TRABAJO REQUERIDO:
A) Según el texto sobre la lectura, ¿qué posibles causas explican lo que ha pasado con la lectura desde la infancia del autor? Responde en una a tres oraciones.
B) Contesta con base en el texto sobre la lectura:
(i) ¿Qué heredó el autor de su padre?
(ii) ¿A quiénes se atribuye el precepto "Educar para la vida"?
(iii) ¿En qué tipo de lugar se han venido redefiniendo los conceptos de Educación y de Vida?
C) Prolonga el texto sobre la lectura a partir de su última oración.

De mi padre herede la calvicie, el pigmento y la vocación de solitario; de mi madre, la terquedad, las ilusiones y el gusto por la música y la literatura. Lo escaso de más que tengo lo he ido recogiendo de la vida: buscando en las latas de basura de los sueños, levantando los harapos de la felicidad, llenándome de fantasías poéticas que poco o nada tienen que ver con estos desaliñados siglos que nos ha tocado vivir sin pena ni gloria.
Porque de seguro que algo ha pasado con la lectura desde aquella vieja infancia mía a estos tiempos actuales, y no se a ciencia cierta que es. Tal vez la educación tradicional se ha relajado al grado de permitir que la lectura adquiera significados menos importantes. Quizá el viejo precepto de los clásicos griegos y romanos — “Educar para la vida” — ha tomado una nueva dimensión en nuestros días. Los conceptos mismos de Educación y de Vida se han venido redefiniendo en una aldea global donde los que más tienen —que irónicamente son los menos— gozan de los privilegios que la mayoría de los habitantes del planeta ven pasar ante sus ojos como nubes que adquieren formas fantásticas pero que jamás podrán asir con sus manos enlodadas de pobreza y esperanzas.

EXTRACTO DE DATOS:

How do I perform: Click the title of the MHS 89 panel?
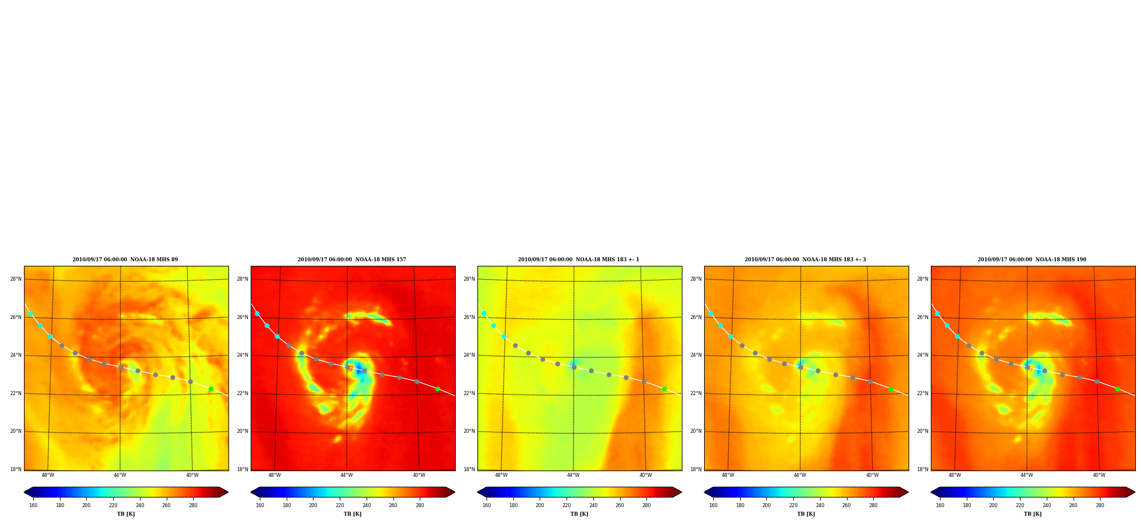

RESPUESTAS DADAS:
A) El texto sugiere que la educación tradicional quizá se ha relajado hasta permitir que la lectura adquiera significados menos importantes. También plantea que el precepto de los clásicos griegos y romanos, "Educar para la vida", tal vez ha tomado una nueva dimensión en nuestros días.

B)
(i) La calvicie, el pigmento y la vocación de solitario.
(ii) A los clásicos griegos y romanos.
(iii) En una aldea global.

C)
“Educar para la vida” se ha vuelto, entonces, un referente para la sobrevivencia, que por cierto no asegura ni un ápice de dignidad. Para los padres, la educación de sus hijos es una obligación moral; para el Estado, es una obligación constitucional. Así, la educación ha perdido lentamente su carácter de elemento de integración social porque se ha vuelto una carga, una obligación, cuando la esencia de la educación esta precisamente en la libertad, no en la acumulación de datos que poco tienen que ver con la realidad sino en proporcionar herramientas para fortalecer el espíritu y enfrentar el futuro con mejores condiciones y oportunidades de salir adelante.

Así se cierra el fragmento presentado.